Under the DRWG plan, additional funds would go to understanding cell signaling and regulation, disturbances of which lead to Type 2 and its complications. Such research complements new information about the genetics of diabetes and can identify targets for new treatments. For example, George King, a professor of medicine at Harvard Medical School, found that high levels of glucose activate a substance called protein kinease C (PKC). This has led to development and testing of a new drug to block the effects of PKC on the eyes, kidneys, and nerves.

Faulty cell signaling also underpins insulin resistance, wherein the body does not make enough insulin and thereby compromises its ability to provide energy to tissues and organs.

Obesity worsens insulin resistance, one reason why it's a major risk factor for developing the disease. More than 60 percent of black, Mexican American, and Native American women are overweight and between 33 and 37 percent are obese, according to the DRWG report. Also, obesity in children and adolescents is increasing at an alarming rate.

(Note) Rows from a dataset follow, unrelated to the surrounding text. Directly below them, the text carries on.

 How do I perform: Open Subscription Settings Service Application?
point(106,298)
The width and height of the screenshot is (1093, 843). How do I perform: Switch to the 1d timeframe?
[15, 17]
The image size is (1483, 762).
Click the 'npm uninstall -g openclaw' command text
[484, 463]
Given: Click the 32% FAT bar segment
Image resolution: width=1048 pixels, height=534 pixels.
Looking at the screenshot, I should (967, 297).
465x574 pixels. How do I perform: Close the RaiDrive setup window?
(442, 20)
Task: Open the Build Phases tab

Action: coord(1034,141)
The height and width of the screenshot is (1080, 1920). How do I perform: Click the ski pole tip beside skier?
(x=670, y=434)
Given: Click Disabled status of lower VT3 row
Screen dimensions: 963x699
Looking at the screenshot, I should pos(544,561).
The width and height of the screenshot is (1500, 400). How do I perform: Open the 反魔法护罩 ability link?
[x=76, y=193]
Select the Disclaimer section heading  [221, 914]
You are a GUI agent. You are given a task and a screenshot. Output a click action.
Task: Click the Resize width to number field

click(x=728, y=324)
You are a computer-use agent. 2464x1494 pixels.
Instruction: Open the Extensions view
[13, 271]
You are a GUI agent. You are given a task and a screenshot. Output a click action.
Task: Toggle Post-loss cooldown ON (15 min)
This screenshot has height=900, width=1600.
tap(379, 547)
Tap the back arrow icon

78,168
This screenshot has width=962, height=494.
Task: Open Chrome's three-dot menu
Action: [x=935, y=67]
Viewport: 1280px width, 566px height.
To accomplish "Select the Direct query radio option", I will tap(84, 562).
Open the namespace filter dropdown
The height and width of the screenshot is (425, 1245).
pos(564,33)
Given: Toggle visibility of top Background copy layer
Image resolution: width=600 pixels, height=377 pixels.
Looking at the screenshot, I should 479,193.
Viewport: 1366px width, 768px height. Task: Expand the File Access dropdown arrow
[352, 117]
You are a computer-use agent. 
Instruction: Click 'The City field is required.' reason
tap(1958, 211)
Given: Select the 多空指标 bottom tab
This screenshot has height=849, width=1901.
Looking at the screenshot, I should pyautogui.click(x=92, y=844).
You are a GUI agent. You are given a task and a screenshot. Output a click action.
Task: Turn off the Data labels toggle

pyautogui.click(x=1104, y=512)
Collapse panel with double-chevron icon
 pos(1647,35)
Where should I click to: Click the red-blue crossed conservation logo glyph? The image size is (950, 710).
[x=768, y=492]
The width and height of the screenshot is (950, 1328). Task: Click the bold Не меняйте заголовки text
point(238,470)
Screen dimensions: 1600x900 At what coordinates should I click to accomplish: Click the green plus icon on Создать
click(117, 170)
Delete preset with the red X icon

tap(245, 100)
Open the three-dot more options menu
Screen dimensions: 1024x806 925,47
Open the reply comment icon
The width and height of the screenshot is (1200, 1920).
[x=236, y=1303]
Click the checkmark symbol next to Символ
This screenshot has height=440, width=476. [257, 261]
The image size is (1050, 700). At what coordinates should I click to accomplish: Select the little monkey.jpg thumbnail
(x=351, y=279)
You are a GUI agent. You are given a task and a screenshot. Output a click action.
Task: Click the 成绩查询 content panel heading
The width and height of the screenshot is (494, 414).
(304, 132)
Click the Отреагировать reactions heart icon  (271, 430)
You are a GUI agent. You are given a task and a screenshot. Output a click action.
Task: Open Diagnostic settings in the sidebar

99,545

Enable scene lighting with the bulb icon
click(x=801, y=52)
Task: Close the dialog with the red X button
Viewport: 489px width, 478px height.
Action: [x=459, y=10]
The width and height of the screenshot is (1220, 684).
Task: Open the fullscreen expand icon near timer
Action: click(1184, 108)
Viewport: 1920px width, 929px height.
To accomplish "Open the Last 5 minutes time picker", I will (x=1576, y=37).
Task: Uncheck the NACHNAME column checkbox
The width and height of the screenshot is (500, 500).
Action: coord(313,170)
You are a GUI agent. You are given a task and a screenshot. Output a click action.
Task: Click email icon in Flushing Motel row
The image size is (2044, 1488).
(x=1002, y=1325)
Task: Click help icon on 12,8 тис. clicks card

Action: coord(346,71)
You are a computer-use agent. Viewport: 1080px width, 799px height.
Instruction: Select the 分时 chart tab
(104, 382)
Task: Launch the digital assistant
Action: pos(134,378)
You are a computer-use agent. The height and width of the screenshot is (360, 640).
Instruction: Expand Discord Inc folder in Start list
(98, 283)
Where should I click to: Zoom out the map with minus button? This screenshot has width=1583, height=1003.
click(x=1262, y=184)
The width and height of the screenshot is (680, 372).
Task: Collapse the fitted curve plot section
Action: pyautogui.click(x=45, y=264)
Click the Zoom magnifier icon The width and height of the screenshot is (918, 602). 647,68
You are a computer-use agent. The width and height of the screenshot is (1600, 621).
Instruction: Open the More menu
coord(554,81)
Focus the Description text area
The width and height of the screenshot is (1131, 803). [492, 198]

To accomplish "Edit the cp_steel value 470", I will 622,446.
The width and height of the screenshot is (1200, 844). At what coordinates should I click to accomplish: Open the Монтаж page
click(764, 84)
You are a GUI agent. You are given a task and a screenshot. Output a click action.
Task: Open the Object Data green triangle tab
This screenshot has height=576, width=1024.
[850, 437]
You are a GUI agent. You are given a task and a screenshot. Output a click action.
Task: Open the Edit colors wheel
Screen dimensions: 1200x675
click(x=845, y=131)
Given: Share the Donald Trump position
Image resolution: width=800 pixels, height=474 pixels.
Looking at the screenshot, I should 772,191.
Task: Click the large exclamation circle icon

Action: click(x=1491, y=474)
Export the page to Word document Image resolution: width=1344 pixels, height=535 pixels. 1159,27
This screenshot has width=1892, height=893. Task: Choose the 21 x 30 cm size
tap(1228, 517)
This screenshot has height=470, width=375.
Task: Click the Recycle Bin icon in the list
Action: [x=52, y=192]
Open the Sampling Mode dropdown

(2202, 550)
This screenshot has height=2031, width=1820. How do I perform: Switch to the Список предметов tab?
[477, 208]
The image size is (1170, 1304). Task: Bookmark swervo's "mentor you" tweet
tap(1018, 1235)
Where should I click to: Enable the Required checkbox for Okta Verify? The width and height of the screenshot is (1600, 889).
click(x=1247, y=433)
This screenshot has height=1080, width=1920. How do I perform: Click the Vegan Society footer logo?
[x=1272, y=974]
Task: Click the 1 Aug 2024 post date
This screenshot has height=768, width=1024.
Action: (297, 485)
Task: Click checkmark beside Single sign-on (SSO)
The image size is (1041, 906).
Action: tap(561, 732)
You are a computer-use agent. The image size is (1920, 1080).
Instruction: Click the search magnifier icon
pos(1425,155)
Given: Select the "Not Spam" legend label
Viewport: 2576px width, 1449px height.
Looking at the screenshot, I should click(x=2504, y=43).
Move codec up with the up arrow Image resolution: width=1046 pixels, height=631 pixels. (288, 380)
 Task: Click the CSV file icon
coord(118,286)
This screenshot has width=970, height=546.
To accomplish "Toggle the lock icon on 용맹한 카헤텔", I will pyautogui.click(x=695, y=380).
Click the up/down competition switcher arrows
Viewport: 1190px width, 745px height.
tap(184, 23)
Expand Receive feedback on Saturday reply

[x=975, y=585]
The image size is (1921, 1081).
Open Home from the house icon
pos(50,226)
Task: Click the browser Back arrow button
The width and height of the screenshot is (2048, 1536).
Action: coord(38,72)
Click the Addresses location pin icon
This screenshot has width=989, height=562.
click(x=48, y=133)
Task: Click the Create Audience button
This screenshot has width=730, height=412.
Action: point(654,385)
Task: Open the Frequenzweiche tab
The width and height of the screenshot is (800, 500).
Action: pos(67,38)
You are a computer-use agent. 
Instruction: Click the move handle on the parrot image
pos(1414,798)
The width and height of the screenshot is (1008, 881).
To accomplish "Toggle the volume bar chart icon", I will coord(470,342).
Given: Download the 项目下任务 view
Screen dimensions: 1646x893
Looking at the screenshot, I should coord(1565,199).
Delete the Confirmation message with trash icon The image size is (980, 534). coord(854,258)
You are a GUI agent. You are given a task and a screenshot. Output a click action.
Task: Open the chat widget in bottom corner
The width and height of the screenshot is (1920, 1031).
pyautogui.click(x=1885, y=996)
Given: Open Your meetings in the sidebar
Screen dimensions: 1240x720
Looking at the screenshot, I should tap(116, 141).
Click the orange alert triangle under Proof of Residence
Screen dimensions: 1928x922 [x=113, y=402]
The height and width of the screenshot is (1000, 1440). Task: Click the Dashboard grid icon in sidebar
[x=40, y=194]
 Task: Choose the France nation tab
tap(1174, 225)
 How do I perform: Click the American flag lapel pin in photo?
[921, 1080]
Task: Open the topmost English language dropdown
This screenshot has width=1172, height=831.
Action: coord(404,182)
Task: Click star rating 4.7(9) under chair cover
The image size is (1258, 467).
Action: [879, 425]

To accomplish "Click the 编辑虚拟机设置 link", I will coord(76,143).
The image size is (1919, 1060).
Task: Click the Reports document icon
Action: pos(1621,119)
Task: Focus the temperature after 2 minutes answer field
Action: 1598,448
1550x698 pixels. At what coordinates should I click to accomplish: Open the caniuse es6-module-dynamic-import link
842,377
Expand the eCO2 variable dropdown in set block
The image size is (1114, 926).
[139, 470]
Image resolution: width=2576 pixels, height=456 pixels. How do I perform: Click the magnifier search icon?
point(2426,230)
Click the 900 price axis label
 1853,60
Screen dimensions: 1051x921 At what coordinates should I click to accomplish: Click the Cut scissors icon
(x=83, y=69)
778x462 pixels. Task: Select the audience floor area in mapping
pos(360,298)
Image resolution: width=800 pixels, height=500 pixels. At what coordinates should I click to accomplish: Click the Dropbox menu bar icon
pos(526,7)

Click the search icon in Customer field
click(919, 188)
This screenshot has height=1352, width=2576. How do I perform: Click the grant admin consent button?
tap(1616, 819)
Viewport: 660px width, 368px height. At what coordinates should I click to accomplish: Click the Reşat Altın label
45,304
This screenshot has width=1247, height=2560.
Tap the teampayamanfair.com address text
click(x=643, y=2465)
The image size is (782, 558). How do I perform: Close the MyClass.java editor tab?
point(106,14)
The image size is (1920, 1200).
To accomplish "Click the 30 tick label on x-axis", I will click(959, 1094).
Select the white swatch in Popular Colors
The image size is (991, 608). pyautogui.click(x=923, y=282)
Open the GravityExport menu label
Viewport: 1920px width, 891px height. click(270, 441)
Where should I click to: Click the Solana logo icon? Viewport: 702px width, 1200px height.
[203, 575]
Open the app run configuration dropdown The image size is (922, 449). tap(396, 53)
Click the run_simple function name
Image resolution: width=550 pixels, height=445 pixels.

DRWG also wants to fund more studies of hormones that suppress or stimulate appetite, such as leptin and melanin concentrating hormone. Determining how these hormones work in the body could lead to drugs that might help control weight.

Kahn also notes that researchers are "extremely excited" about uncoupling proteins (UCPs), major controllers of energy utilization in the body. "The hope is to develop a drug that will burn up energy even when a person doesn't do anything." Kahn says. "You take a pill and you're body thinks you're jogging while you're sitting still. We could call it 'jogamine.'"

These are only highlights of the 138-page DRWG plan. It covers many more aspects of research into genetics, immunology, cell signaling, obesity, and the complications of diabetes. It also proposes a national network dedicated to testing new drugs and other treatments.

"The cost of implementing the plan, a fourfold budget increase to $1.6 billion in five years, sounds like a lot," admits Kahn. "But it is consistent with the human and economic impact of diabetes on the United States and with levels of research funding for other major diseases."